--- Source information Enclosed Below ---

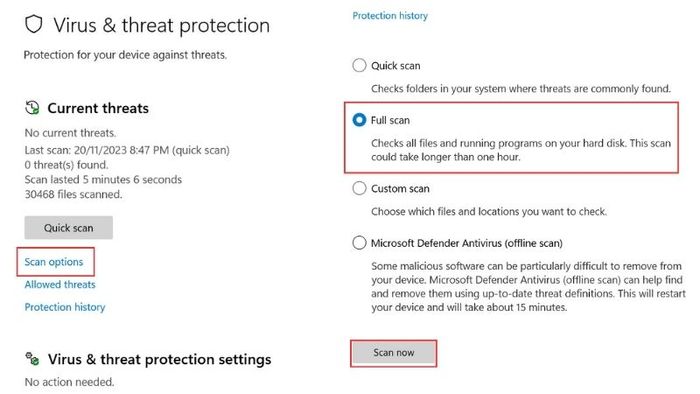Click the Virus & threat protection page title

162,25
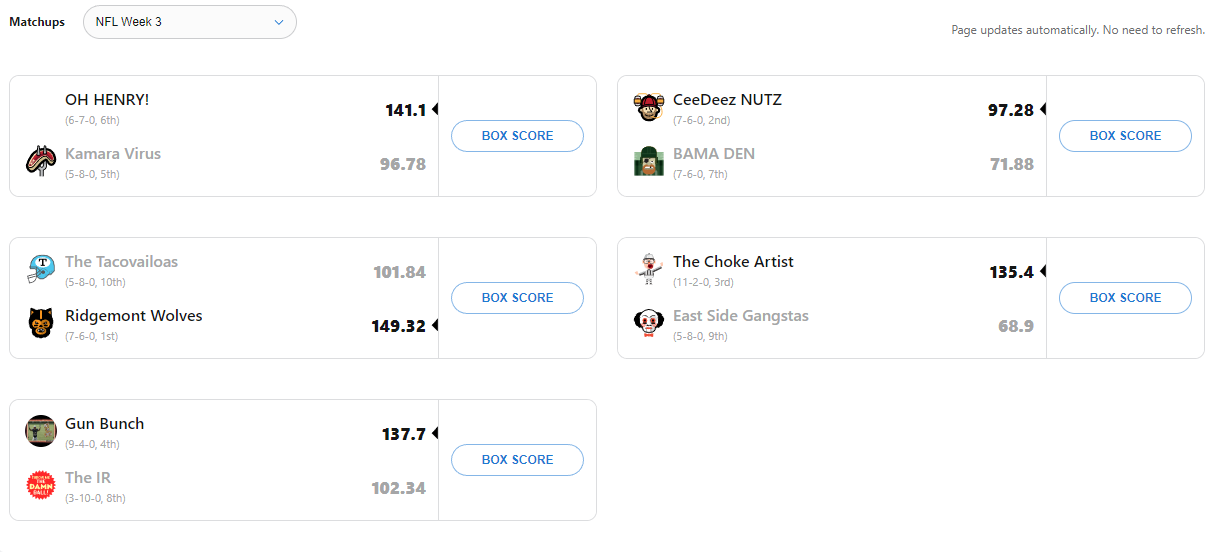Image resolution: width=1211 pixels, height=552 pixels.
Task: Click the Kamara Virus team logo
Action: coord(41,160)
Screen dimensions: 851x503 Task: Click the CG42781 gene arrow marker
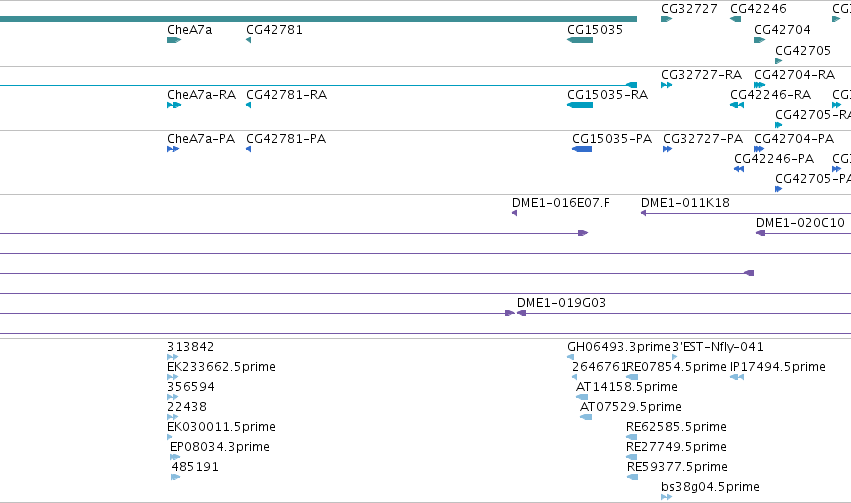[249, 40]
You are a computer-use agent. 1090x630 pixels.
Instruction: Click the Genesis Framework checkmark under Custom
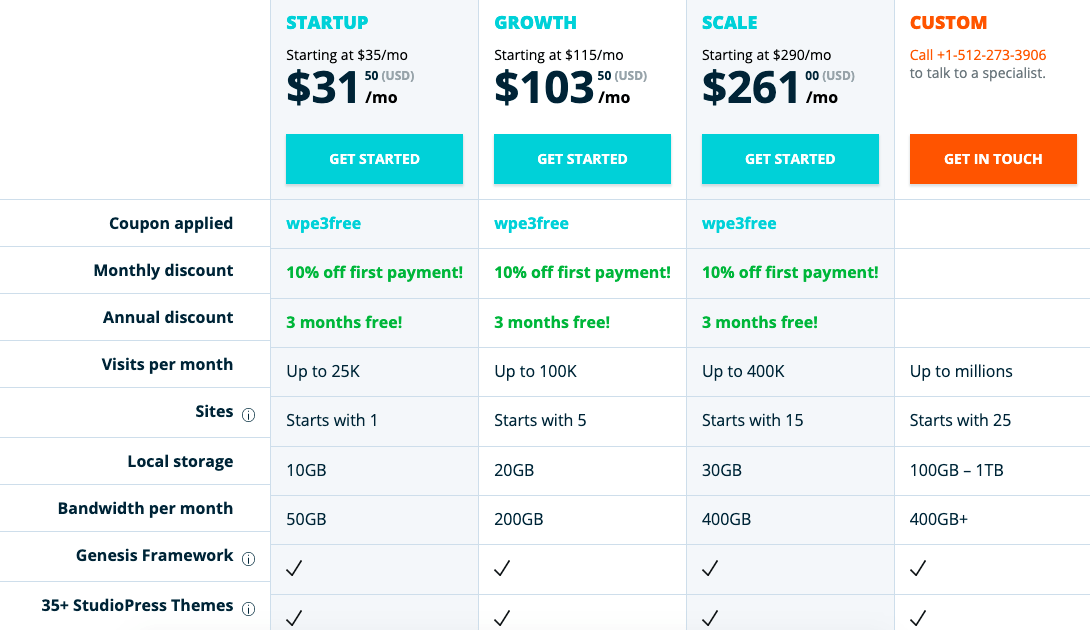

--- End of Enclosed Source information ---

Problem description - Reproduce precisely the lines of the entries above, from the one containing "Screen dimensions: 851x503" through the final one, both ends included, and omit the pictures.

Your solution -
Screen dimensions: 851x503 Task: Click the CG42781 gene arrow marker
[249, 40]
You are a computer-use agent. 1090x630 pixels.
Instruction: Click the Genesis Framework checkmark under Custom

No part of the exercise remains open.